## What you need to do
Nothing but the lines from the one with "This screenshot has width=320, height=224." down to the one with "Task: Click the Star" should be returned, exactly and with both ends included, from the material below.

--- START ---

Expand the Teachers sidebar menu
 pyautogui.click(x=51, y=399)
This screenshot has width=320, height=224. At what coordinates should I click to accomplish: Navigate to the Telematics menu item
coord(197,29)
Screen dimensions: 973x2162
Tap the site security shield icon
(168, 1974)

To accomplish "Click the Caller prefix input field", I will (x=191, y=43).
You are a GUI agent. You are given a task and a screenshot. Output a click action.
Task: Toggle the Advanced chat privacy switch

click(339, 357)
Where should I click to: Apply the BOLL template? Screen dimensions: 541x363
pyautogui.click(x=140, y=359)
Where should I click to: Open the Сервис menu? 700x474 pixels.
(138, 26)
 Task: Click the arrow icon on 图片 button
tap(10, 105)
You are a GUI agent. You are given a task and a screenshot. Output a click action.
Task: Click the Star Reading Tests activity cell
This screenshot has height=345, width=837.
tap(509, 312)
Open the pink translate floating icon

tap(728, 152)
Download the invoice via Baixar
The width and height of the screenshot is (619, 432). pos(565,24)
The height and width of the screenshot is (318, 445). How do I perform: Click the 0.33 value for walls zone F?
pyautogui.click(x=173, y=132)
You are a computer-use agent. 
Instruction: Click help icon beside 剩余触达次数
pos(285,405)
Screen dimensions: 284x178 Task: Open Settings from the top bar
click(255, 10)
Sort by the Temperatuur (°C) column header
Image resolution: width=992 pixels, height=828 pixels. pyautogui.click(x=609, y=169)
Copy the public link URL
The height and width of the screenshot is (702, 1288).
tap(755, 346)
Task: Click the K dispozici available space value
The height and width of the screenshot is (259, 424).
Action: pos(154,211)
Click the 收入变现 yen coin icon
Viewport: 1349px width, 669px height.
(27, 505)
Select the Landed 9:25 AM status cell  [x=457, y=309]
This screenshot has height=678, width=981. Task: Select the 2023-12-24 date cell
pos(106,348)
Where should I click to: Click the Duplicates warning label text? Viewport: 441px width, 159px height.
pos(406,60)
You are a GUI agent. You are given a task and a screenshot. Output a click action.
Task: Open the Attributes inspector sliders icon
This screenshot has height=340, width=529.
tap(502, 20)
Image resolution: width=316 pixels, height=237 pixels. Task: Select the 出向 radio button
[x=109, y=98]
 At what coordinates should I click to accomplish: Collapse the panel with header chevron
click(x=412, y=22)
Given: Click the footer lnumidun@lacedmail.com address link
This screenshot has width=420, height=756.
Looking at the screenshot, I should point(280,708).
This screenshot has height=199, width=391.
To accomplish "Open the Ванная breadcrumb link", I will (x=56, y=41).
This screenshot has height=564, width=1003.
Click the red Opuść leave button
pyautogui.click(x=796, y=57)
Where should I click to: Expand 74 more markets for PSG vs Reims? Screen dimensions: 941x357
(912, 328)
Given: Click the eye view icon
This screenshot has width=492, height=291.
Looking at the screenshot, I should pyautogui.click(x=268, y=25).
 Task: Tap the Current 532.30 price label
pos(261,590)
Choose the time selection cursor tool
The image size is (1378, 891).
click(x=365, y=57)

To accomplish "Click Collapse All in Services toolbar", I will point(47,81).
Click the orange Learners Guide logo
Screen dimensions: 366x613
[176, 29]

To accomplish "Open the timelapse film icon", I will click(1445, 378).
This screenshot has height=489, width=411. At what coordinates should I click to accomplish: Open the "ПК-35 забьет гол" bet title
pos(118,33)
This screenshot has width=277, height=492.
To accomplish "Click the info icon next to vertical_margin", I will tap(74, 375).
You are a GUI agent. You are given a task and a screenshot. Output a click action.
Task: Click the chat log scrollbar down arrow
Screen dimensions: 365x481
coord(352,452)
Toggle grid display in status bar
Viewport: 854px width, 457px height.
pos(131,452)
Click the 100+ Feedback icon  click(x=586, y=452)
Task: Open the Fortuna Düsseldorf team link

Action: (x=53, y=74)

--- END ---

## Finished task
This screenshot has width=320, height=224. At what coordinates should I click to accomplish: Navigate to the Telematics menu item
coord(197,29)
Screen dimensions: 973x2162
Tap the site security shield icon
(168, 1974)

To accomplish "Click the Caller prefix input field", I will (x=191, y=43).
You are a GUI agent. You are given a task and a screenshot. Output a click action.
Task: Toggle the Advanced chat privacy switch

click(339, 357)
Where should I click to: Apply the BOLL template? Screen dimensions: 541x363
pyautogui.click(x=140, y=359)
Where should I click to: Open the Сервис menu? 700x474 pixels.
(138, 26)
 Task: Click the arrow icon on 图片 button
tap(10, 105)
You are a GUI agent. You are given a task and a screenshot. Output a click action.
Task: Click the Star Reading Tests activity cell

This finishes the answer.